Stored data START
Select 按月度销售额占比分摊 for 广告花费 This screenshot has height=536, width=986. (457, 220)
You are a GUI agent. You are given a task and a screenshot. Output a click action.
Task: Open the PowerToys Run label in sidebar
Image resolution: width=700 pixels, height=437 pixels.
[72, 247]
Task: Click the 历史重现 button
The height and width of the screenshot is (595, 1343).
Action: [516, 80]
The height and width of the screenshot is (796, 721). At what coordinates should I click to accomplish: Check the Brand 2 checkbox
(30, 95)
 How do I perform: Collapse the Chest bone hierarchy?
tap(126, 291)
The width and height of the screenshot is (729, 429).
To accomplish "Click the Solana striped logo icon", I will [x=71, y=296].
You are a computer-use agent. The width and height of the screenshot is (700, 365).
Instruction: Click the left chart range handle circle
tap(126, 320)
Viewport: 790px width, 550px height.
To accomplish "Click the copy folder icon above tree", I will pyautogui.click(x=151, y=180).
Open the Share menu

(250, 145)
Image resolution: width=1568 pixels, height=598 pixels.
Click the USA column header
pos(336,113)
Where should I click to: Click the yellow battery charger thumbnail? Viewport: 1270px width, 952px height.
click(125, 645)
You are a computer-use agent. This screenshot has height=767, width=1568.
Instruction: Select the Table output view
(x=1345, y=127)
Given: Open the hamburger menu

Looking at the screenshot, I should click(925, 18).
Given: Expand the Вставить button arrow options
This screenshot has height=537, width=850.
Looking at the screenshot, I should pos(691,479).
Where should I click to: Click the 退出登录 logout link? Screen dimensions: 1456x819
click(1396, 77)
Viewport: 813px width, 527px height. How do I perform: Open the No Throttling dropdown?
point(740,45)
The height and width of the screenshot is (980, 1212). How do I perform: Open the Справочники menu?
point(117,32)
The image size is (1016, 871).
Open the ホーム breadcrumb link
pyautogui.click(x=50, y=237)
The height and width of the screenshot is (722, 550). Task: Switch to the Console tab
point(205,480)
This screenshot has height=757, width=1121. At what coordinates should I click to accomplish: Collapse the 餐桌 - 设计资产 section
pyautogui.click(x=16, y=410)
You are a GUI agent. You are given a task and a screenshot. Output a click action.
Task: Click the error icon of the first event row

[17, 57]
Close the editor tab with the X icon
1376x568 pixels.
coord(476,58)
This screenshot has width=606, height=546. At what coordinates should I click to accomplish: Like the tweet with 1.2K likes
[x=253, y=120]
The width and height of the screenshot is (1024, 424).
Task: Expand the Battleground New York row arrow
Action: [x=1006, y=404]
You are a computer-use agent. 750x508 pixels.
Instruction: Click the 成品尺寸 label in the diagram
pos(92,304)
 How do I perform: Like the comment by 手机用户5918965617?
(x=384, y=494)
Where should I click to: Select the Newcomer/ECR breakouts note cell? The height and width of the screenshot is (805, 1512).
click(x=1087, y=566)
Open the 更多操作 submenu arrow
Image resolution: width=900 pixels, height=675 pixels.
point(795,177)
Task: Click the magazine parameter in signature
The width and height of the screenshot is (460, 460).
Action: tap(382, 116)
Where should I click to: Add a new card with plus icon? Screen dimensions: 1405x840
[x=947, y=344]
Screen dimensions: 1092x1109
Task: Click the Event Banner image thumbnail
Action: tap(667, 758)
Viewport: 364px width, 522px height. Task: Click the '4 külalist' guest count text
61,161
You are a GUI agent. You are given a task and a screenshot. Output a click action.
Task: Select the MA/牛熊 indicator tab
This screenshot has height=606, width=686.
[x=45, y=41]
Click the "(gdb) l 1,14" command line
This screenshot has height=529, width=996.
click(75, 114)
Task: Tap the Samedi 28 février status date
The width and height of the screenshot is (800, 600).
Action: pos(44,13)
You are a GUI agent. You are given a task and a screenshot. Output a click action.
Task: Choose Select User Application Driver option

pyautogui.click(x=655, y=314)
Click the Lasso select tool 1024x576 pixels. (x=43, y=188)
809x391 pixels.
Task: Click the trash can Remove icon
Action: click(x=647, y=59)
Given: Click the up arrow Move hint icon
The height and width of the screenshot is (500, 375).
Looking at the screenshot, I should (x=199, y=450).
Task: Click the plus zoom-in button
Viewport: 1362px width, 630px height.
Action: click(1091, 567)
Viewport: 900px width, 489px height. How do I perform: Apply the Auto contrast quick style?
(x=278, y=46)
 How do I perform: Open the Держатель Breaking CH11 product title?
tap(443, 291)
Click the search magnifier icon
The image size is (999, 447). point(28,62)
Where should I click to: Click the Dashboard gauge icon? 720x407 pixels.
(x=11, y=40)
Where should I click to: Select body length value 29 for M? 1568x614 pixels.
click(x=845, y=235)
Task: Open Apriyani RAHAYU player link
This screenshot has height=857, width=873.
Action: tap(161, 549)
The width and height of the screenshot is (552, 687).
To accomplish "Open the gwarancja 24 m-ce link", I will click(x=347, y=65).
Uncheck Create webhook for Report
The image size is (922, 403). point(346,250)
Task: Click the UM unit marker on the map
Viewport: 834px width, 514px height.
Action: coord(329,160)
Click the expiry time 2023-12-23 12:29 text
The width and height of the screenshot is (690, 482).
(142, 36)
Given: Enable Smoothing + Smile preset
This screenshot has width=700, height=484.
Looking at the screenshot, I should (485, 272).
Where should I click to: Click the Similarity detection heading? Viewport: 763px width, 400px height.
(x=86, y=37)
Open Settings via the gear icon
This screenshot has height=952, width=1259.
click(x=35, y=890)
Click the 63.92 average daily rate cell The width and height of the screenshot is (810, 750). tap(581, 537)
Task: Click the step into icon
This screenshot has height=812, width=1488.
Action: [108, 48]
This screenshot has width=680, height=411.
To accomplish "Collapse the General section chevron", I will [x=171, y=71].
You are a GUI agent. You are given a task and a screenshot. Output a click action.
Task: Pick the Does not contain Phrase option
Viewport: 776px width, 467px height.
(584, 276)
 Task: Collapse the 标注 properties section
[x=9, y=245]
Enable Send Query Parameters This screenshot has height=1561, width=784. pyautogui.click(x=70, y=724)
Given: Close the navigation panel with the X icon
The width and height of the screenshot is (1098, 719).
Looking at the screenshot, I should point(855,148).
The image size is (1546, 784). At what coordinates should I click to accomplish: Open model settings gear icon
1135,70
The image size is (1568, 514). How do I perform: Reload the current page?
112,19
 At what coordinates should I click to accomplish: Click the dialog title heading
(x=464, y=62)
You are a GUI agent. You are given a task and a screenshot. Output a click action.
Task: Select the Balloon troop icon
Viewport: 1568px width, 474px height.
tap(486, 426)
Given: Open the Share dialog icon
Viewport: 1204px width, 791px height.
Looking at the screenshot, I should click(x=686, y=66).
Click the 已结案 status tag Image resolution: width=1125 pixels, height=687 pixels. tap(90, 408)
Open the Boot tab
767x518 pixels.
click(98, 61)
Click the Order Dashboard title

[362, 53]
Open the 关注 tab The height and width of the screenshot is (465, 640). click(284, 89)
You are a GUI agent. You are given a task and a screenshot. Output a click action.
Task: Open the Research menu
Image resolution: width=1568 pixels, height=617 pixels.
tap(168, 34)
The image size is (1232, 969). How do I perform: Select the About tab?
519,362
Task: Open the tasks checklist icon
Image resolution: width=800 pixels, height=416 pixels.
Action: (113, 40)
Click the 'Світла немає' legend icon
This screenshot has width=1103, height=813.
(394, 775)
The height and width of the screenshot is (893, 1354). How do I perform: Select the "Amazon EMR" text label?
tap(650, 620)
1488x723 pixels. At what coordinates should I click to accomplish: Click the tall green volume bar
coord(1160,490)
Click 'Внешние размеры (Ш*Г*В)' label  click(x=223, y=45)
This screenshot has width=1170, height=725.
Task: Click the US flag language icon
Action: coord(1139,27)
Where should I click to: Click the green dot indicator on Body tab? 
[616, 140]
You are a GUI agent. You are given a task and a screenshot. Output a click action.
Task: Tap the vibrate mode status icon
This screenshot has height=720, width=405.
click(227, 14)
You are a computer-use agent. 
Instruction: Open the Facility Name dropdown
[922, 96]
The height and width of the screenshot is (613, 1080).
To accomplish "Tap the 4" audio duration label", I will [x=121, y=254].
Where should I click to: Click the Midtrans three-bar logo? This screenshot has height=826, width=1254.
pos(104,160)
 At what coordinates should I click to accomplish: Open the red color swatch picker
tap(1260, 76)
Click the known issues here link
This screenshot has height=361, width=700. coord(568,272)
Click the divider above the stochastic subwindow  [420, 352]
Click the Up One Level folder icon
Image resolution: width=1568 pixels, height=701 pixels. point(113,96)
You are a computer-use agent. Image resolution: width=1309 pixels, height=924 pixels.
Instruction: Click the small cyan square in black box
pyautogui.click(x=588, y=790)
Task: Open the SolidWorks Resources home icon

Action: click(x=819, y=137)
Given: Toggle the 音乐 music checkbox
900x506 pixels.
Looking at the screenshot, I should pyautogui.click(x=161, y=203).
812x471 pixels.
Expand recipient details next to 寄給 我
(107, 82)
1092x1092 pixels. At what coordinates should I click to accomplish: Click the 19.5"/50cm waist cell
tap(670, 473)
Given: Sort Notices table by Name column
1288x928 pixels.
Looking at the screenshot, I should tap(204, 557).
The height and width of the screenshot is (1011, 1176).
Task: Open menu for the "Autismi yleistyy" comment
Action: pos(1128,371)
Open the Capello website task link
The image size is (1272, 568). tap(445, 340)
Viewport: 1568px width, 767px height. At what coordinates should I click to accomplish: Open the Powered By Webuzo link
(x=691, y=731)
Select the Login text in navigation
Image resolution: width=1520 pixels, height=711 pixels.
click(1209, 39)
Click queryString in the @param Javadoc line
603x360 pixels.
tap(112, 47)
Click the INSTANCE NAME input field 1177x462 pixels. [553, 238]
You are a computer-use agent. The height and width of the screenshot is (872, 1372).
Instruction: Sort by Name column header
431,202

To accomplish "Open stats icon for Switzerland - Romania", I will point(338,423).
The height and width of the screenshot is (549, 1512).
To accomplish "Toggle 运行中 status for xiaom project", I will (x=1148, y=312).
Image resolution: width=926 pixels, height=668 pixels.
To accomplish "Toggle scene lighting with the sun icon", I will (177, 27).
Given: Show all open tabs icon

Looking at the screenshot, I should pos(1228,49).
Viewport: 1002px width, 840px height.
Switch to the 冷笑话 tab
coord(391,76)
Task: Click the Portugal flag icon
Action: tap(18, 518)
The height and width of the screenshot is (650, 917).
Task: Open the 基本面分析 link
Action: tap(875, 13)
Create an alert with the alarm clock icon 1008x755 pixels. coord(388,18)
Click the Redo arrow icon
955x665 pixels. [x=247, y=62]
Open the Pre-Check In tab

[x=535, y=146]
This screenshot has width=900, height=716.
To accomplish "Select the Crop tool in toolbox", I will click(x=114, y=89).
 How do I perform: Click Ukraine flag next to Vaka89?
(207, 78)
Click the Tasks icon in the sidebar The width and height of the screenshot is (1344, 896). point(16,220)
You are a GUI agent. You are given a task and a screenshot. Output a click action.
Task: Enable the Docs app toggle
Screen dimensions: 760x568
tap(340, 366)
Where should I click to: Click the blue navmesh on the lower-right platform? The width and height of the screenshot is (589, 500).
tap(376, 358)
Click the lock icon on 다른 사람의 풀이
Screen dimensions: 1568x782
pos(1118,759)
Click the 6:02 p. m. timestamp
Stored data END
Your instructions:
Within the data above, the span starting at the line containing "Where should I click to: Click the yellow" and ending at the line containing "Given: Expand the" is to be retyped exactly, with no other lines.

Response area:
Where should I click to: Click the yellow battery charger thumbnail? Viewport: 1270px width, 952px height.
click(125, 645)
You are a computer-use agent. This screenshot has height=767, width=1568.
Instruction: Select the Table output view
(x=1345, y=127)
Given: Open the hamburger menu

Looking at the screenshot, I should click(925, 18).
Given: Expand the Вставить button arrow options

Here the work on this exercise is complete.